#### What to produce:
Your answer should consist only of the records, copied exactly, with the images removed.

#### Collected data entries:
□ □ □ □ □

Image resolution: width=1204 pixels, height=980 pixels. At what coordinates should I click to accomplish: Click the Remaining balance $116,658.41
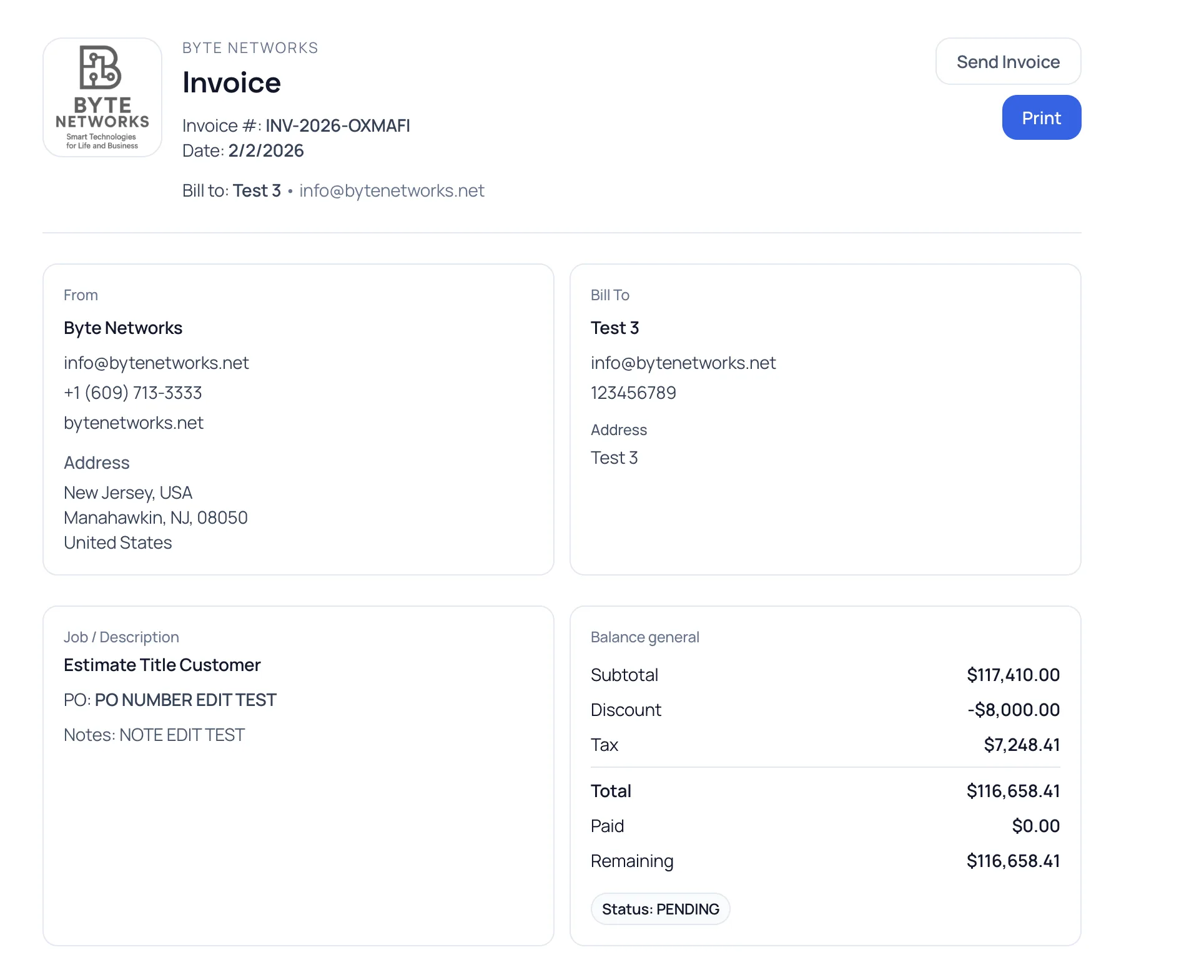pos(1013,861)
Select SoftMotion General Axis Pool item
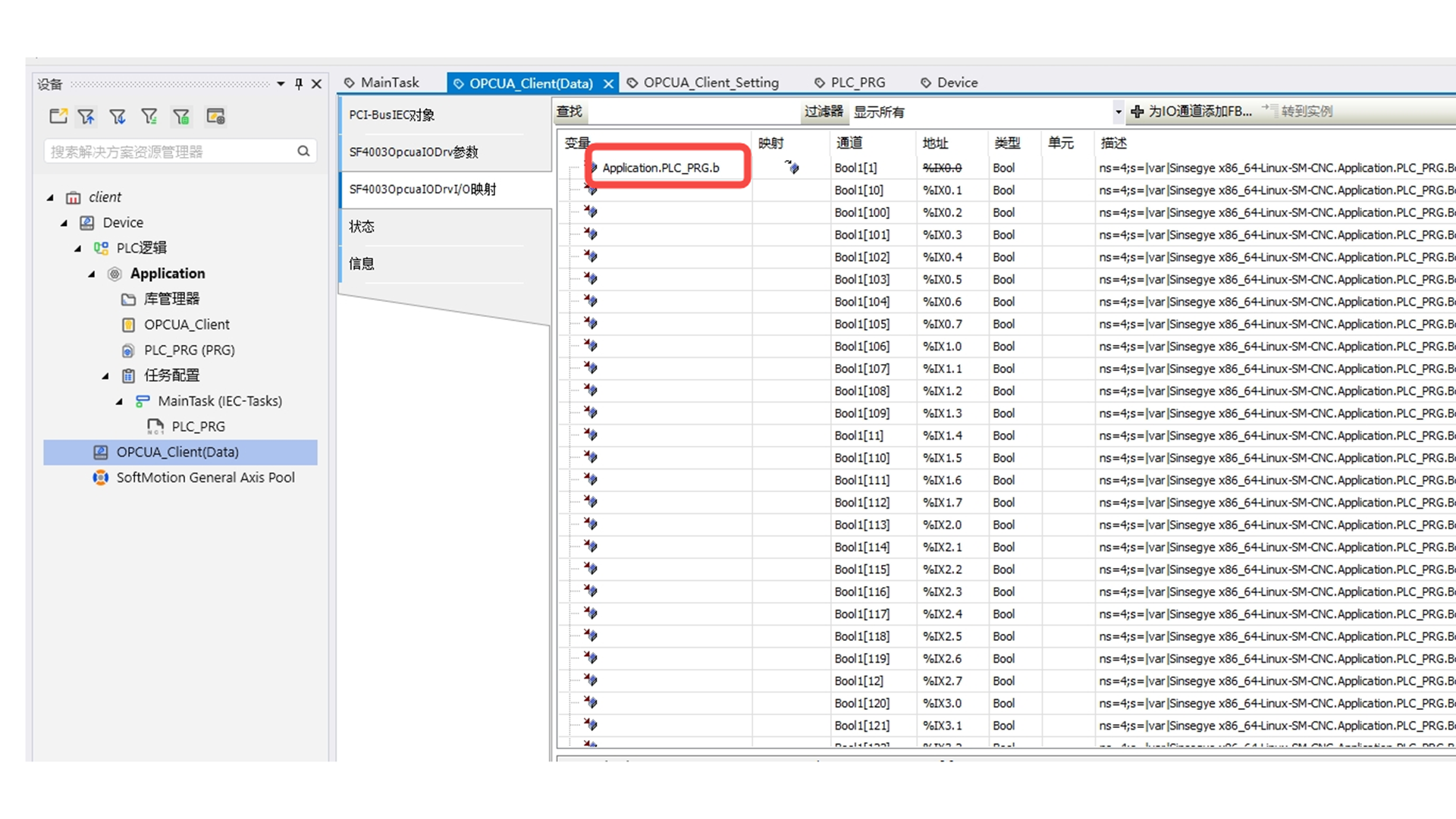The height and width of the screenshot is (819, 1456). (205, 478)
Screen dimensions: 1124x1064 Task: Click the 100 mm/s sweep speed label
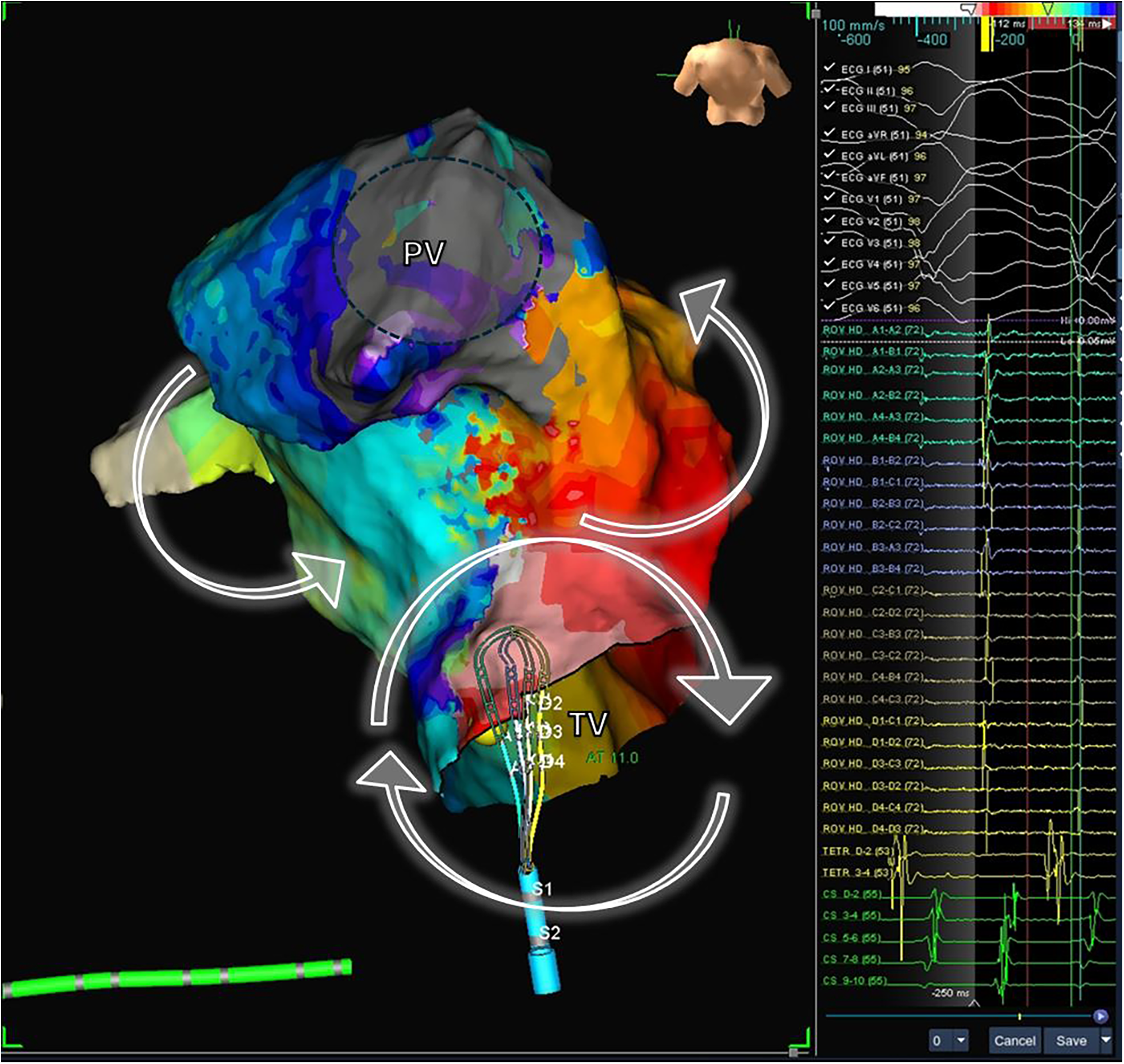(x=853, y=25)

□ □ □ □ □

#### Output of the exercise:
Image resolution: width=1204 pixels, height=980 pixels. At what coordinates should I click to accomplish: Click the Remaining balance $116,658.41
pos(1013,861)
Select SoftMotion General Axis Pool item
The height and width of the screenshot is (819, 1456). (205, 478)
Screen dimensions: 1124x1064 Task: Click the 100 mm/s sweep speed label
(x=853, y=25)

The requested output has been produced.